Inflation is hitting manufacturers especially hard. While 78% of small businesses told us the cost of running their business in the last quarter of 2021 was higher than in the same period the previous year, for small manufacturers that figure was 89%, with 27% reporting a “significant” increase. Inputs were cited by 84% of small manufacturers as contributing to the rise in business costs, with fuel and utilities also playing a large role.

Late payment is especially damaging to small manufacturers, whose businesses are threatened if they are unable to pay for the inputs needed to keep making products. This is an area where government action would be especially welcome, with greater board accountability and enforced sanctions for persistent offenders.

It is often in smaller businesses that innovation and creativity are given free rein, driving growth and improving productivity.

Investing in self-sufficiency

Energy price spikes have provided a sharp illustration of the potential benefits of microgeneration, where businesses invest in producing their own energy; 18% of small businesses have already taken steps in this direction. We were pleased that our campaign was successful in excluding ‘green’ improvements to business premises from business rates valuations.

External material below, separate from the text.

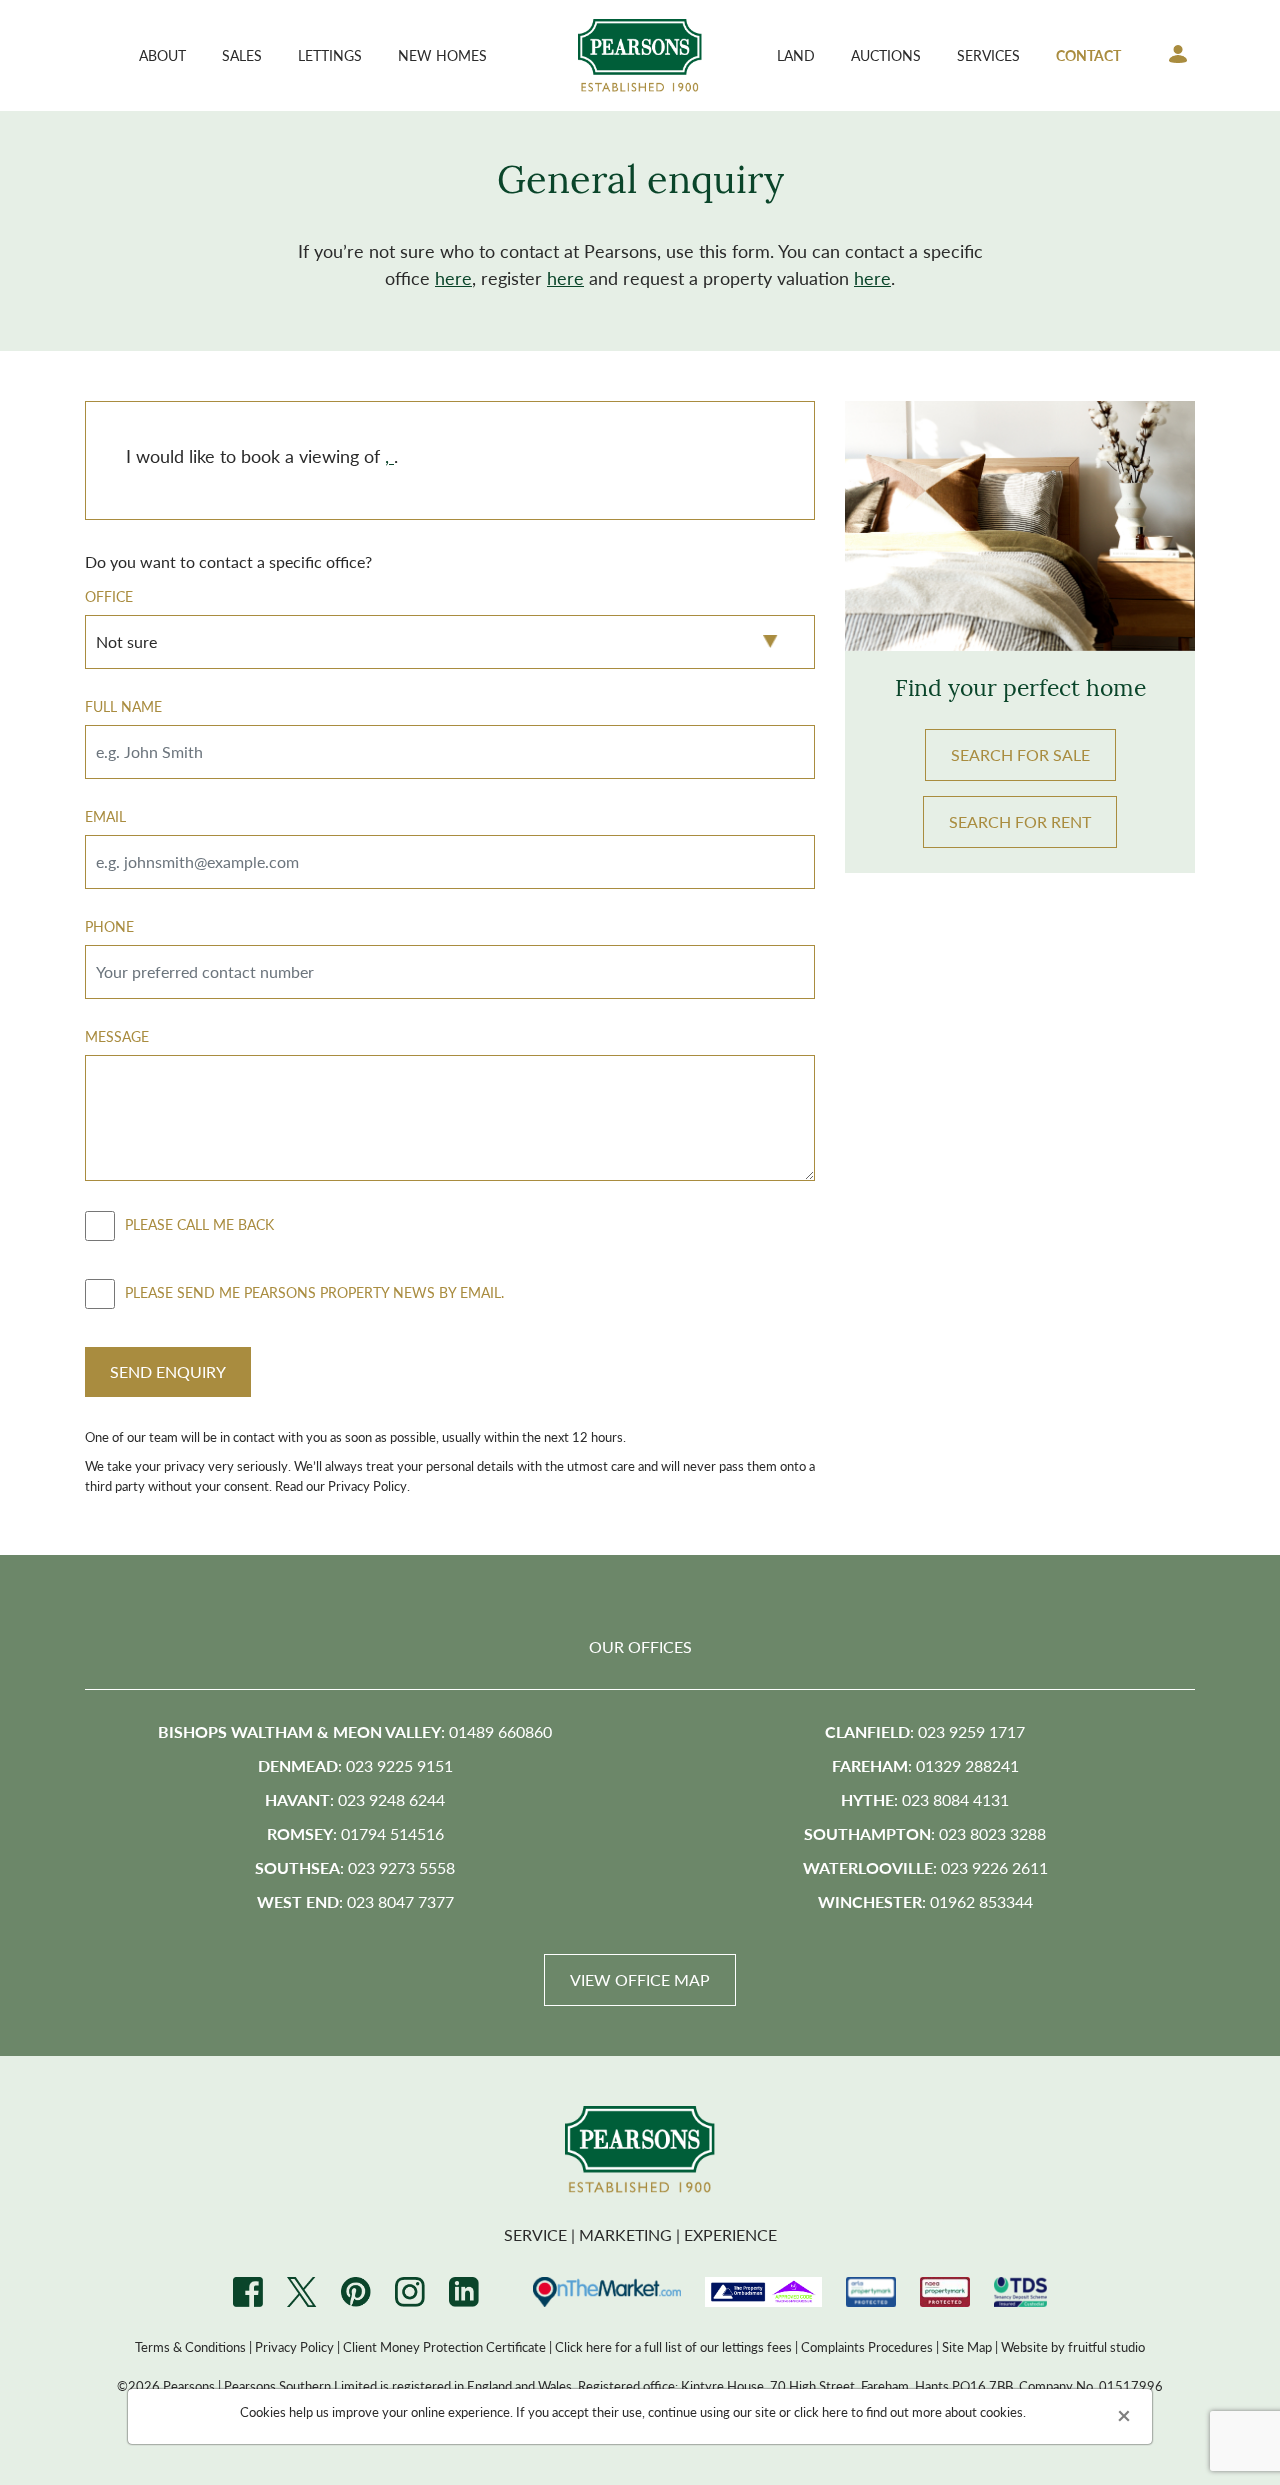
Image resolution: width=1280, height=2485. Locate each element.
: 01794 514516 (355, 1833)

With manufacturing tending to be energy-intensive and requiring reliable energy supplies, there is clearly more the Government can do to encourage small firms to become energy-independent, while also helping us move towards a net zero economy.

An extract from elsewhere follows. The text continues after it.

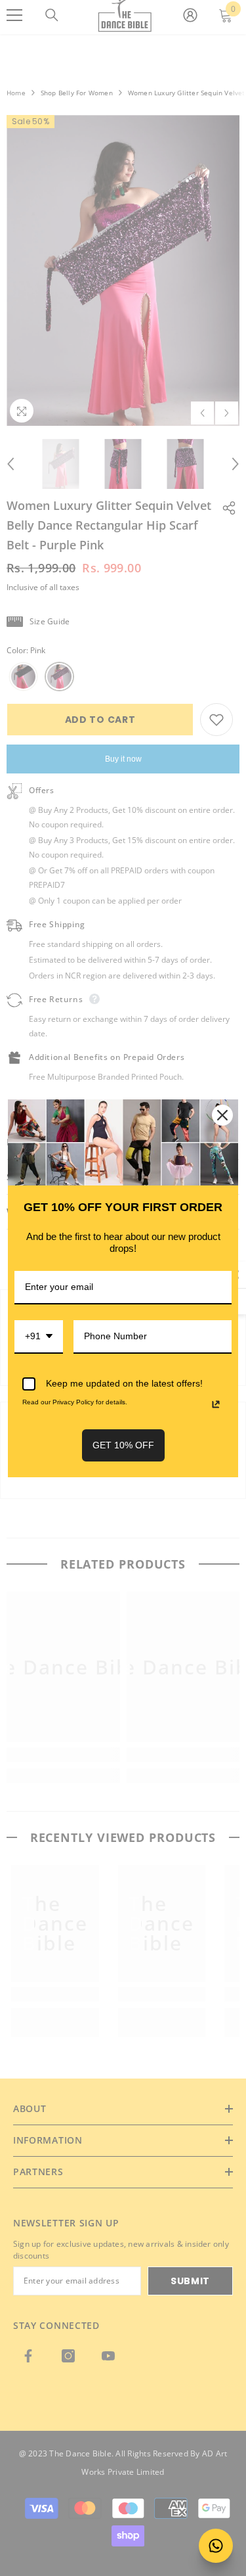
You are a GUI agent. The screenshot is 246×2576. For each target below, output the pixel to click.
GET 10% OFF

We are recommending the introduction of a ‘Help to Green’ initiative, modelled on the Government’s ‘Help to Grow’ scheme, to spur progress in this area.

Embracing the challenge

It is often in smaller businesses that innovation and creativity are given free rein, driving growth and improving productivity. The pandemic has added new challenges to underlying issues, while small firms in manufacturing and beyond will be vital to our economic recovery. Resilience and adaptability will be key, with big opportunities open to those small manufacturers with a clear vision for the future.